==== RECORDS PROVIDED ====
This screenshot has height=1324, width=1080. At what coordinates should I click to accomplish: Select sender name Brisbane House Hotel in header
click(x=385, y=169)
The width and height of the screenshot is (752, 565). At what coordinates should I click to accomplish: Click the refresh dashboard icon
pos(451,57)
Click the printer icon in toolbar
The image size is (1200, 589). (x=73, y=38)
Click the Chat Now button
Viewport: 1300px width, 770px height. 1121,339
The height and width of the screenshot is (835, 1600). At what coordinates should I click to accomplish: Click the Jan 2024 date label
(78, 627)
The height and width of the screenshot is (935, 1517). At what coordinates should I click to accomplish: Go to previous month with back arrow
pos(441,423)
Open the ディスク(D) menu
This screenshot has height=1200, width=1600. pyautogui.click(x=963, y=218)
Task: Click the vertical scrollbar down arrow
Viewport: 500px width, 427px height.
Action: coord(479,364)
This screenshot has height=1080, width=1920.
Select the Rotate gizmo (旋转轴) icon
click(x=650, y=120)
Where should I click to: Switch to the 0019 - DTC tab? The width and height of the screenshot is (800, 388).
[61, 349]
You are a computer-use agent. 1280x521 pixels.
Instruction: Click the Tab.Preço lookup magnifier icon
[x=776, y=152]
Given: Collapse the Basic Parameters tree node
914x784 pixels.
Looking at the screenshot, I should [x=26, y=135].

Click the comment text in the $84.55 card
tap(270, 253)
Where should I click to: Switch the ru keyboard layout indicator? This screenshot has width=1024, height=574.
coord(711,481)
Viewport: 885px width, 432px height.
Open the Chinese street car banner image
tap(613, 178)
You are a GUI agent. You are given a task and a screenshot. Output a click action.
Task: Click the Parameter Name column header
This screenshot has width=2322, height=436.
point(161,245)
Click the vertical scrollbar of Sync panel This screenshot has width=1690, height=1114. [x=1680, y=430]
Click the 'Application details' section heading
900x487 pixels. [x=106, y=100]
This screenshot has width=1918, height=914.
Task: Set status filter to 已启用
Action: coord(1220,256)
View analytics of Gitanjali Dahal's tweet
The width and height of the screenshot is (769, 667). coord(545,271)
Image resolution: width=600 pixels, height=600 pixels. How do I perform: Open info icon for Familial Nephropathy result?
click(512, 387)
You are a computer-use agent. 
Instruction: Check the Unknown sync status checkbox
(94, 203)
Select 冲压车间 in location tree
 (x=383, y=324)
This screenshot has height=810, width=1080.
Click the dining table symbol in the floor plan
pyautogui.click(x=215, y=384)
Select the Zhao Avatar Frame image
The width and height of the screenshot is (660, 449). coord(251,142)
====
• DIRECTIVE: Copy out the records above, keeping every line unchanged.

• EXERCISE OUTPUT:
This screenshot has height=1324, width=1080. At what coordinates should I click to accomplish: Select sender name Brisbane House Hotel in header
click(x=385, y=169)
The width and height of the screenshot is (752, 565). At what coordinates should I click to accomplish: Click the refresh dashboard icon
pos(451,57)
Click the printer icon in toolbar
The image size is (1200, 589). (x=73, y=38)
Click the Chat Now button
Viewport: 1300px width, 770px height. 1121,339
The height and width of the screenshot is (835, 1600). At what coordinates should I click to accomplish: Click the Jan 2024 date label
(78, 627)
The height and width of the screenshot is (935, 1517). At what coordinates should I click to accomplish: Go to previous month with back arrow
pos(441,423)
Open the ディスク(D) menu
This screenshot has height=1200, width=1600. pyautogui.click(x=963, y=218)
Task: Click the vertical scrollbar down arrow
Viewport: 500px width, 427px height.
Action: coord(479,364)
This screenshot has height=1080, width=1920.
Select the Rotate gizmo (旋转轴) icon
click(x=650, y=120)
Where should I click to: Switch to the 0019 - DTC tab? The width and height of the screenshot is (800, 388).
[61, 349]
You are a computer-use agent. 1280x521 pixels.
Instruction: Click the Tab.Preço lookup magnifier icon
[x=776, y=152]
Given: Collapse the Basic Parameters tree node
914x784 pixels.
Looking at the screenshot, I should [x=26, y=135].

Click the comment text in the $84.55 card
tap(270, 253)
Where should I click to: Switch the ru keyboard layout indicator? This screenshot has width=1024, height=574.
coord(711,481)
Viewport: 885px width, 432px height.
Open the Chinese street car banner image
tap(613, 178)
You are a GUI agent. You are given a task and a screenshot. Output a click action.
Task: Click the Parameter Name column header
This screenshot has width=2322, height=436.
point(161,245)
Click the vertical scrollbar of Sync panel This screenshot has width=1690, height=1114. [x=1680, y=430]
Click the 'Application details' section heading
900x487 pixels. [x=106, y=100]
This screenshot has width=1918, height=914.
Task: Set status filter to 已启用
Action: coord(1220,256)
View analytics of Gitanjali Dahal's tweet
The width and height of the screenshot is (769, 667). coord(545,271)
Image resolution: width=600 pixels, height=600 pixels. How do I perform: Open info icon for Familial Nephropathy result?
click(512, 387)
You are a computer-use agent. 
Instruction: Check the Unknown sync status checkbox
(94, 203)
Select 冲压车间 in location tree
 (x=383, y=324)
This screenshot has height=810, width=1080.
Click the dining table symbol in the floor plan
pyautogui.click(x=215, y=384)
Select the Zhao Avatar Frame image
The width and height of the screenshot is (660, 449). coord(251,142)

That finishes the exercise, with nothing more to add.